Part 1: Calling all Global and Regional Brand Planners

Stephanie Hall, MD of brand planning healthcare consultancy Uptake Strategies.

Here we are in April and if you’re a global or regional marketing or commercial leader, you will surely be busy working on your strategic plans for 2022-2023.

At this time of year, I’m often contacted by global franchise or brand leaders, sometimes in a bit of a panic, wondering how to go about developing the best possible brand plan.

As a former European marketing manager for a neurosciences launch brand and now a brand planning consultant and facilitator, I know the challenges – and that panicky feeling – very well.

So where do you begin? For global and regional leaders, you need to start by asking yourself a few frank questions – and give yourself some honest answers:

  • Are you clear on what format your plan needs to take?
  • Have you solicited quality input from your key local colleagues across marketing, medical, market access and other key support functions?
  • Are you in tune with what your senior management are looking for? And do you have a healthy sense of innovation and independence of spirit to tackle to make your brand or franchise successful in the coming years?
  • Are you working flat out and daunted by the task ahead of you? If so, get some outside help in now with a clear brief and with people you trust
  • Have you created a plan of attack for creating a high quality global or regional plan? Dates, actions, outputs, measures of success? If not, create a plan for your plan for the coming 8 weeks NOW!

Your local country teams are counting on you for quality strategic guidance on brand strategy, priorities and what you will deliver as an above country team to ensure they are successful.

You have a tough job, you have a ton of global, regional and local cross-functional stakeholders. That makes it almost impossible to please everyone, but your plan will provide a critical guide to many teams and significant amount of corporate investment. Most significantly, it could also have an impact on patients’ lives.

Speaking of patients…
How patient-centric is your plan? Is your target patient front and centre in your plan? Do you have objectives and measures about how many patients you will diagnose, treat, improve their quality of life? Great plans will have a patient / customer scorecard to show the great contribution we make as an industry.

So who are you going to work with? List out your key team members and how they can contribute to the plan. How are you going to lead a planning process that engages all of these key team members – harnessing their functional expertise and disease area knowledge whilst aligning team members with the overall strategic objectives and strategic imperatives of the brand. How clear is your brand vision?

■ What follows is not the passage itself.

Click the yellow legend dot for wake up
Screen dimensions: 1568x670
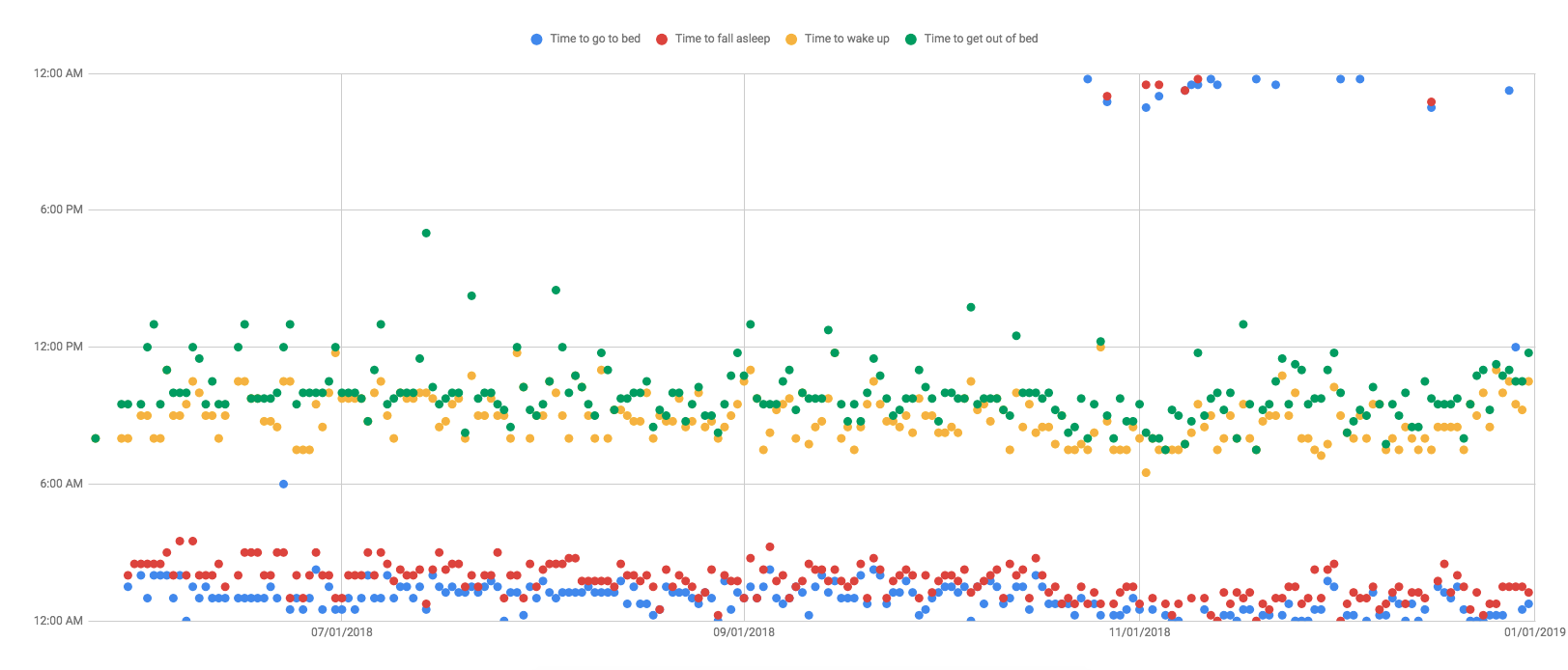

Often the future vision, brand values and brand purpose is something that we give little time to and yet a global or regional team has a critical role in setting this direction and then inspiring, communicating and upskilling the organisation to deliver.

Are your senior management bought in to your brand and disease area? If not, get them out with physicians, patients and get them in action and engaged emotionally!

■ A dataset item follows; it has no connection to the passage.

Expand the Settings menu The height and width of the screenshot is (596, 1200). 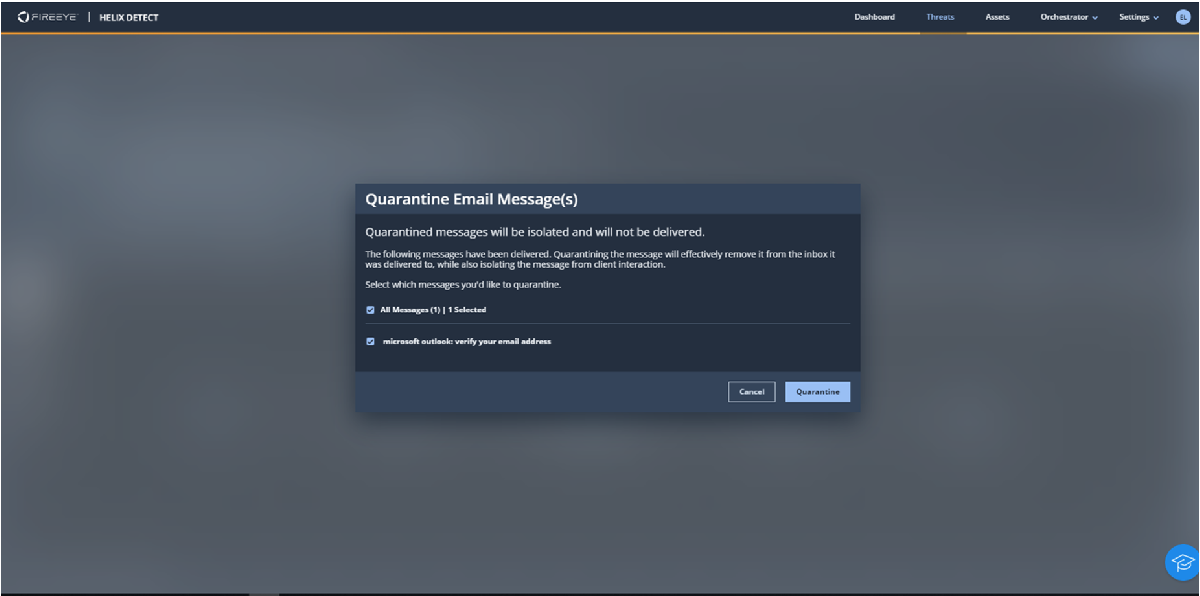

How strong is your existing plan?
Now for the confrontational bit: what do your local teams say about the usefulness of last year’s plan? How strong are your current strategies? How useful are your current programmes? Asking these questions – and listening carefully – can help your planning efforts wherever you are on the spectrum.

Are you clear on what you are looking for from your local country brand teams? It’s worth setting out this guidance – it will help them enormously and then will help you when you are in review mode.

A final word on all the things which get in the way of effective brand planning. Chief among these today are the sustained pressures on costs, team resources and capabilities, with many teams asked to do more with less.

Yet spending time on the right analysis, research, insights and planning time are vital: without them you can’t hope to create the very best patient-centric, innovative, measurable and inspirational healthcare plans. So how do we change that? That’s the challenge that we need to address as an industry.